# Information supplied
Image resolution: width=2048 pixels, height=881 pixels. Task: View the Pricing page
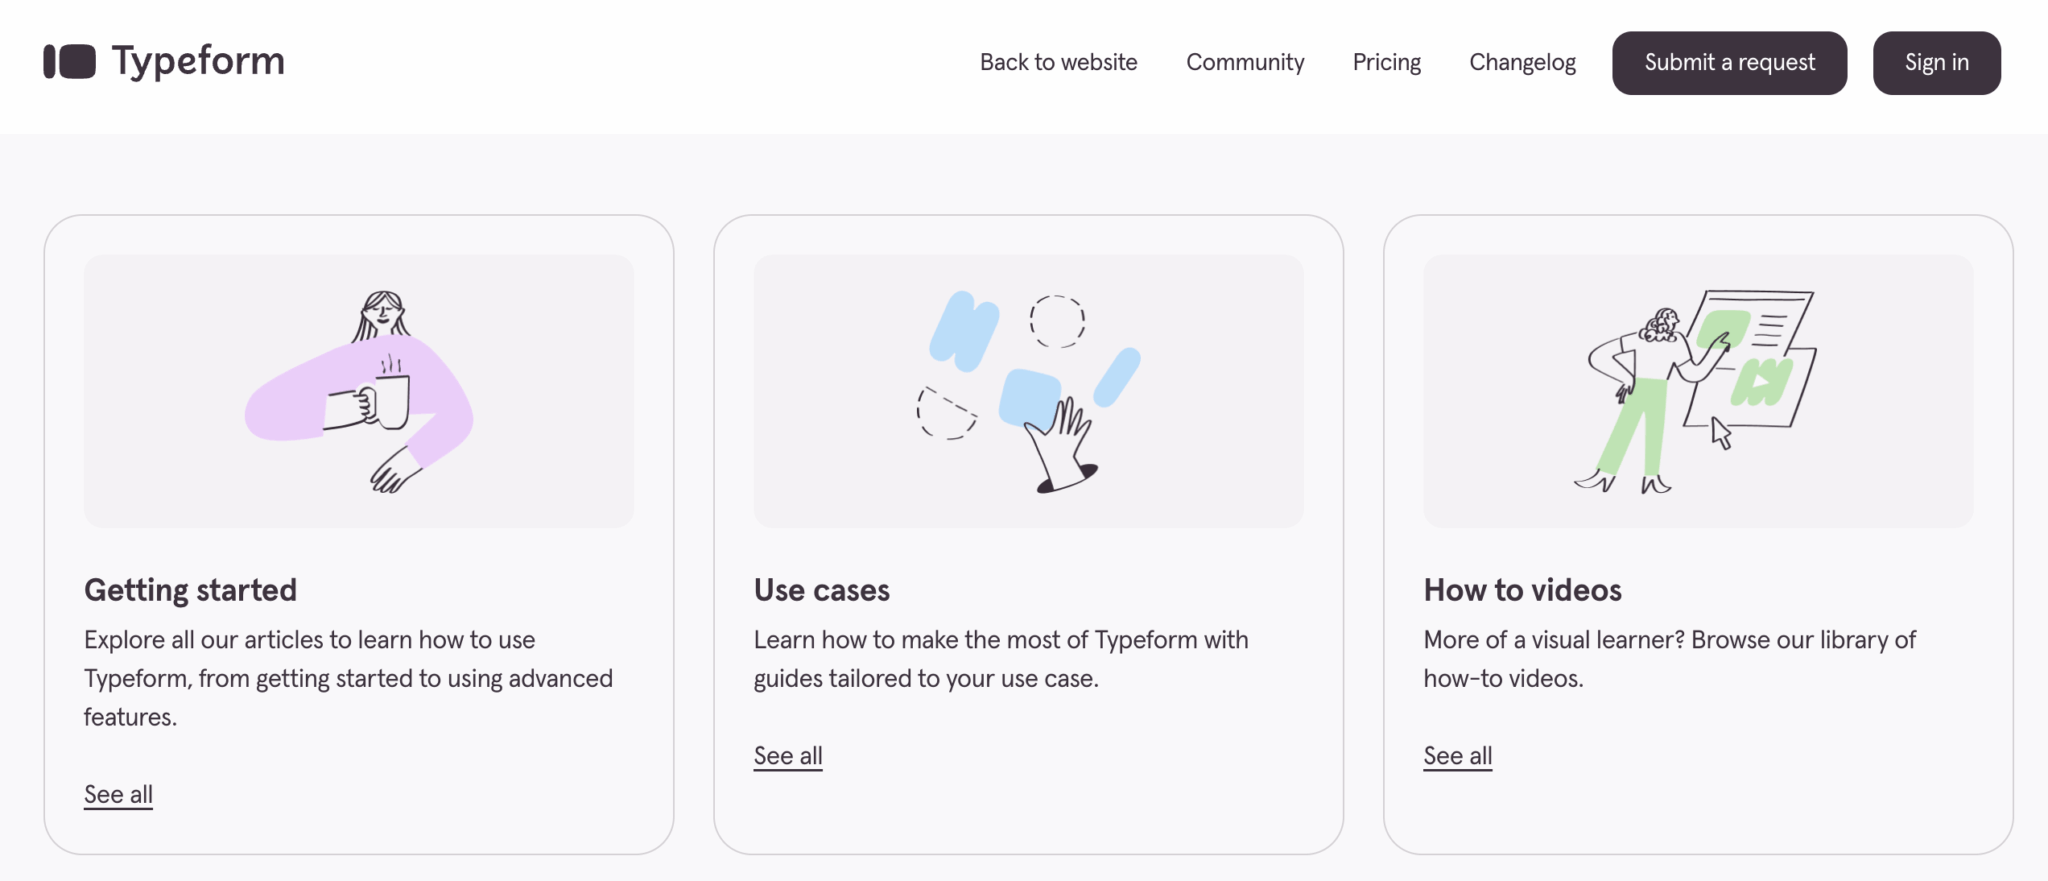(x=1386, y=62)
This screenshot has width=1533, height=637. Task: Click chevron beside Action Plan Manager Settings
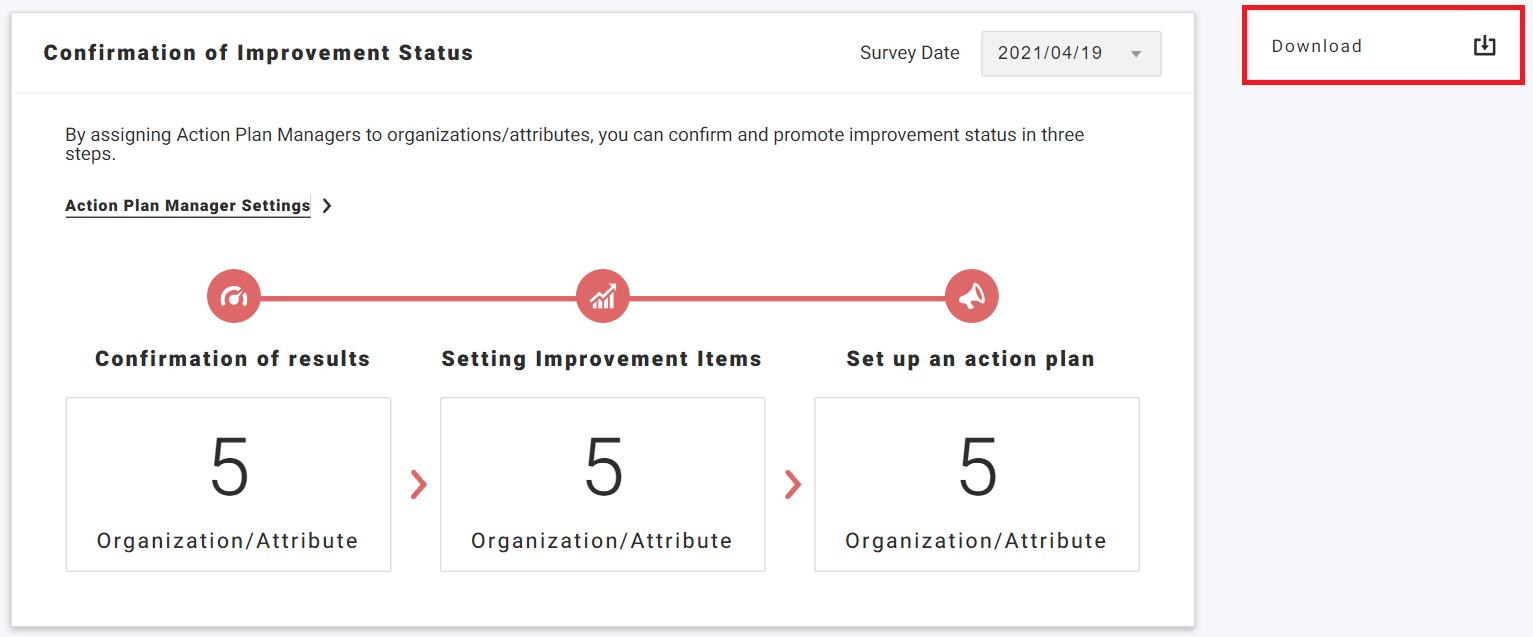327,206
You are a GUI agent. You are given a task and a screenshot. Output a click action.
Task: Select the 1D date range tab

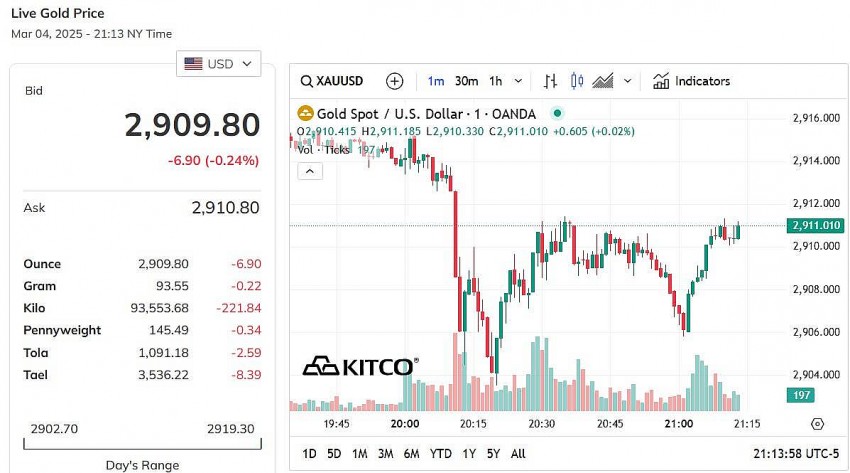point(309,454)
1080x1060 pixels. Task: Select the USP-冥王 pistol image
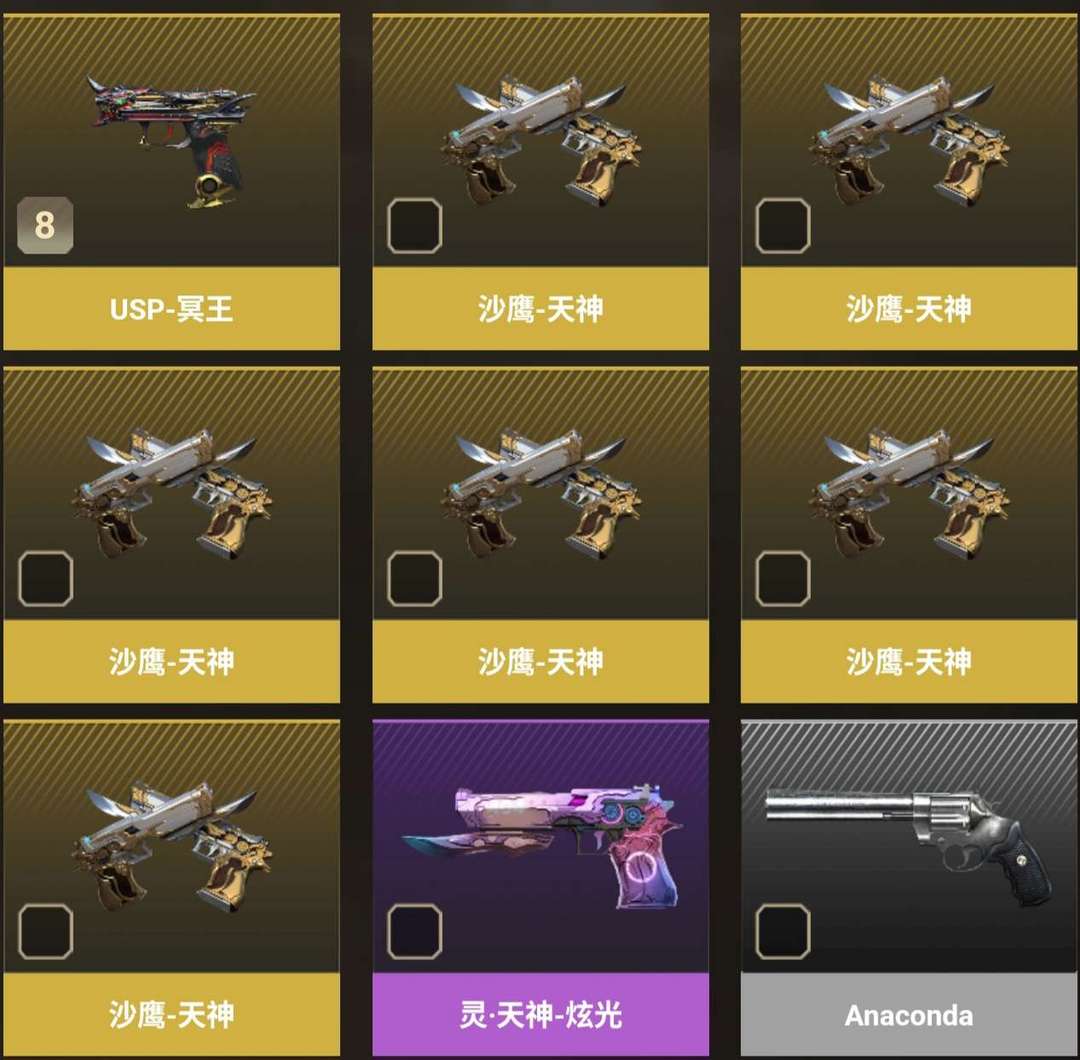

# Objective
Please return each line above that contains the word "screenshot".

# Response
This screenshot has width=1533, height=637. Task: Click chevron beside Action Plan Manager Settings
You are a GUI agent. You are given a task and a screenshot. Output a click action.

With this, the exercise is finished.